Se prima temevo che la donna potesse sfuggirmi, perché per sua natura ineffabile, oggi ho scelto di cavalcare la tigre, assecondare la sorgente. Io non ho bisogno di una donna, ben venga la presenza di una persona da amare, ma se questo deve comportare sacrifici e rischi potenziali maggiori dei vantaggi, io passo.
Abbracciare una prospettiva olistica, sciogliere il proprio io nella coppia piuttosto che nel mondo, significa dimenticare il monito delle parole del Cristo. Il sacrificio fine a sé stesso è vacuo se non esiziale; soltanto il sacrificio consapevole ha valore.

Ben venga allora il cambiamento.

Dominare il caos che si è, costringere il proprio caos a diventare forma: a diventare logico, semplice, univoco, matematica, legge: è questa, qui, la grande ambizione.

Viviamo coi piedi ben saldi per terra, o rischiamo di essere trascinati dalla marea! In un mondo che cambia, noi ci facciamo sentinelle del mondo nuovo. Costringersi nel perimetro di una vetustà ideologica è pericoloso. L’uomo coraggioso non teme di abbracciare il cambiamento, e il coraggio è la cifra dello spirito.

Perché il femminismo è il migliore alleato dell’uomo?

La risposta a questa semplice domanda è pure la risposta all’interrogativo “Perché sono diventato femminista?”

Nel corso di qualche decennio, gli impegni domestici, una volta ad appannaggio della donna, hanno subito una drastica riduzione.
L’introduzione di elettrodomestici di ogni sorta, la tecnologia, l’organizzazione degli spazi, hanno trasformato in scomodi contrattempi quelle attività che in passato colmavano di impegni l’intera giornata di una donna.
Inoltre, la massiccia presenza della componente femminile nella dimensione lavorativa, ha dimezzato i salari, un tempo calibrati perché “il padre di famiglia” potesse soddisfare le esigenze dell’intera famiglia nucleare.

Il femminismo impone alla donna di lavorare e all’uomo di contribuire alla gestione della casa.
Il femminismo impone alla donna di usare il proprio denaro e curare la propria indipendenza.

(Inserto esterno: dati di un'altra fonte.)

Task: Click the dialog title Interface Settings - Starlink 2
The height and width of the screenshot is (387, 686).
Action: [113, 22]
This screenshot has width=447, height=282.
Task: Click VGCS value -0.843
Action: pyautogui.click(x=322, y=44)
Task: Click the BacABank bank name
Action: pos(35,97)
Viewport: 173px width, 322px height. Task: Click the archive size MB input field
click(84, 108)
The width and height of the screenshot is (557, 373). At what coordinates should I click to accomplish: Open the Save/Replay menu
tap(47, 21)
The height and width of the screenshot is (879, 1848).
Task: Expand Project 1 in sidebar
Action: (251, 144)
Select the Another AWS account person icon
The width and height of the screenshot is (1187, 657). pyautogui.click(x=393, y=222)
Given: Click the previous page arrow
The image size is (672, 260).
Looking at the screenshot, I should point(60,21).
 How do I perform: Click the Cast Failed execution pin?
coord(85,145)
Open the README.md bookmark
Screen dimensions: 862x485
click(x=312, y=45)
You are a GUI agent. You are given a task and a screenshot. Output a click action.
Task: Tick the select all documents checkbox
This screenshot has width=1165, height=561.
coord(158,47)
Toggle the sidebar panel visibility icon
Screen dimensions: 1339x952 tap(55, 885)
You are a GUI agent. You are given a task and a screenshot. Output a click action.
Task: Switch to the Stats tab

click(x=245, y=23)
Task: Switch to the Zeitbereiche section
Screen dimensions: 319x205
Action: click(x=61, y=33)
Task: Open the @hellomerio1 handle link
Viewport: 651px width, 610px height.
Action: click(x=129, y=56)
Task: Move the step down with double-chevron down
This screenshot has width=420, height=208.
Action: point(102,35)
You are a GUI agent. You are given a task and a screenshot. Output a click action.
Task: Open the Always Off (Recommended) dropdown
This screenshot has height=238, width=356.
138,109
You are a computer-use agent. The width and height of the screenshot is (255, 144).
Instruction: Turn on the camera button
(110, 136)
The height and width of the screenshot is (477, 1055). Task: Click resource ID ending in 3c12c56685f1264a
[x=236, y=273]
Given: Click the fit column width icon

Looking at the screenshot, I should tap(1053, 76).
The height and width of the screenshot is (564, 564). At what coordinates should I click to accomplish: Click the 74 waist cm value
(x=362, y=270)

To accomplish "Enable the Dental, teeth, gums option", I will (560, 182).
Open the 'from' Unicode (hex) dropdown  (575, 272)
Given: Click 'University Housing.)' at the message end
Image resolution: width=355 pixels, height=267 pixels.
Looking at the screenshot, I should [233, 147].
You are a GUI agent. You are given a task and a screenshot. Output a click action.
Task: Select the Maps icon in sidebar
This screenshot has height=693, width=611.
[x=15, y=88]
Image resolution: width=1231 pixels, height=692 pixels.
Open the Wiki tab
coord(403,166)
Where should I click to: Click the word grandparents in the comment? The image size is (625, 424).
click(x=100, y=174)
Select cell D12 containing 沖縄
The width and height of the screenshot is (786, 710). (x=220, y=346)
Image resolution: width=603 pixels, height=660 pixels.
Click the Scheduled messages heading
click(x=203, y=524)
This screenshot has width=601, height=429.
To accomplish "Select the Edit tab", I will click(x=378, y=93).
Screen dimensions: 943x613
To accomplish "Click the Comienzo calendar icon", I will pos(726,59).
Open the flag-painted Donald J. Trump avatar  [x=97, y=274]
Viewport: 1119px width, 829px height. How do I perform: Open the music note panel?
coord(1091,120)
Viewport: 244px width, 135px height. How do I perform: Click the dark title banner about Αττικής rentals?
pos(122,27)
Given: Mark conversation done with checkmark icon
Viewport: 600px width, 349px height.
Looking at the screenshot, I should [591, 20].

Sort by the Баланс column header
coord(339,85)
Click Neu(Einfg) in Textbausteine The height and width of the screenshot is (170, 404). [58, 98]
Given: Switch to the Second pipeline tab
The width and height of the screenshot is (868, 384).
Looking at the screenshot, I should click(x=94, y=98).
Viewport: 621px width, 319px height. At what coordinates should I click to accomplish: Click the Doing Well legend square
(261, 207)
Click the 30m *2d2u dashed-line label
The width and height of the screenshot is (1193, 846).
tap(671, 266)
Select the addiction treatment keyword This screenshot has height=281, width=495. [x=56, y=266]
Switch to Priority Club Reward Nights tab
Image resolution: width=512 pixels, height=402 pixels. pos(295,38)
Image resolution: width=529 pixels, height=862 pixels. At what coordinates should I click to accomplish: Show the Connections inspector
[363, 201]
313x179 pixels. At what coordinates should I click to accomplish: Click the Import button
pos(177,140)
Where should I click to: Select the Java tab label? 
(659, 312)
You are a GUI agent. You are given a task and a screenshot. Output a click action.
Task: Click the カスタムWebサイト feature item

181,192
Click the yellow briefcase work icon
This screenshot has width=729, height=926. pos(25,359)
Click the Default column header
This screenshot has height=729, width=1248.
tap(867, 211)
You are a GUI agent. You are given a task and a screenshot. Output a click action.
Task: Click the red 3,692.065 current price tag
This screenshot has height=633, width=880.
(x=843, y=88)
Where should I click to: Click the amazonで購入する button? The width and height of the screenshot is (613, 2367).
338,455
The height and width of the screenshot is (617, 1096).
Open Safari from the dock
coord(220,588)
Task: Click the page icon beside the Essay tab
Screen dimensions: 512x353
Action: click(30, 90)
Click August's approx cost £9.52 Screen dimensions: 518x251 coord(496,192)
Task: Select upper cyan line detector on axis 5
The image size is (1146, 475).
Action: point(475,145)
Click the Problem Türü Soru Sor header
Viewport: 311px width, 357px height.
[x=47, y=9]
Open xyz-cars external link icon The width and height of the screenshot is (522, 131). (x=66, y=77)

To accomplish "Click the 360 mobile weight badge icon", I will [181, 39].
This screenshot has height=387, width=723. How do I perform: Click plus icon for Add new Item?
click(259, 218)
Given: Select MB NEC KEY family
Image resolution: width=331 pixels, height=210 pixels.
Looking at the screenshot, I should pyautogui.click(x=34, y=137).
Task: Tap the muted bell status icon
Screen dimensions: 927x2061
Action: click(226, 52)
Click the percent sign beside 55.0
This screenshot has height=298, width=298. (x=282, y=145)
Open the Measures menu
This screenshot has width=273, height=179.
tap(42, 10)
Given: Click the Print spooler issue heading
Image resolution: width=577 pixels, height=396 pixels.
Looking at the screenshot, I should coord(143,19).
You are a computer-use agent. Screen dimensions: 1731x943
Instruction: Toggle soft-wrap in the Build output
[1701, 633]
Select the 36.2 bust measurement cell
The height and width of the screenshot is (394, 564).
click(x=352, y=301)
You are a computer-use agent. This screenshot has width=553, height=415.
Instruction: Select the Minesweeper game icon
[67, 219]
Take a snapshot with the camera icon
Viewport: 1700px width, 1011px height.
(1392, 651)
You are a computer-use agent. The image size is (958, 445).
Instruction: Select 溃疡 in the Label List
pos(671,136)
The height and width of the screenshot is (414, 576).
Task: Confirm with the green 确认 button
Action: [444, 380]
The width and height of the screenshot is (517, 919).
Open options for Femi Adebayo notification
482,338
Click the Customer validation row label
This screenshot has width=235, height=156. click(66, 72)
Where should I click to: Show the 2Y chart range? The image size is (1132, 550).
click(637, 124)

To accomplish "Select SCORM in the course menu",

Salvo che al primo appuntamento, vale il principio di reciprocità delle spese.
Il femminismo emancipa economicamente la donna che, al netto della sua ipergamia etologica, potrà selezionare un uomo che realmente giudica desiderabile, garantendo all’uomo la sincerità della scelta.

Cari uomini, mi spiegate in che misura il femminismo vi danneggerebbe?

Il femminismo è un enorme carabina puntata al cuore della donna, che essa stessa ha scelto di adoperare.

Offriamo loro tutto il potere del mondo, pretendiamo una vita domestica fatta di lavatrici e pranzi da cucinare! Lasciamo che siano loro a lavorare dalle 9 alle 11 ore al giorno in azienda! Non chiediamo alcuno stipendio. In caso di divorzio saremo garantiti da un cospicuo assegno di mantenimento.
Cedere il potere significa allontare da sé ogni responsabilità!

Il governo non fa per noi. Il potere è un accidente illusorio. Rinunciarvi significa crescere spiritualmente.
Il femminismo è un vantaggio per gli uomini.
Ecco perché sono diventato femminista.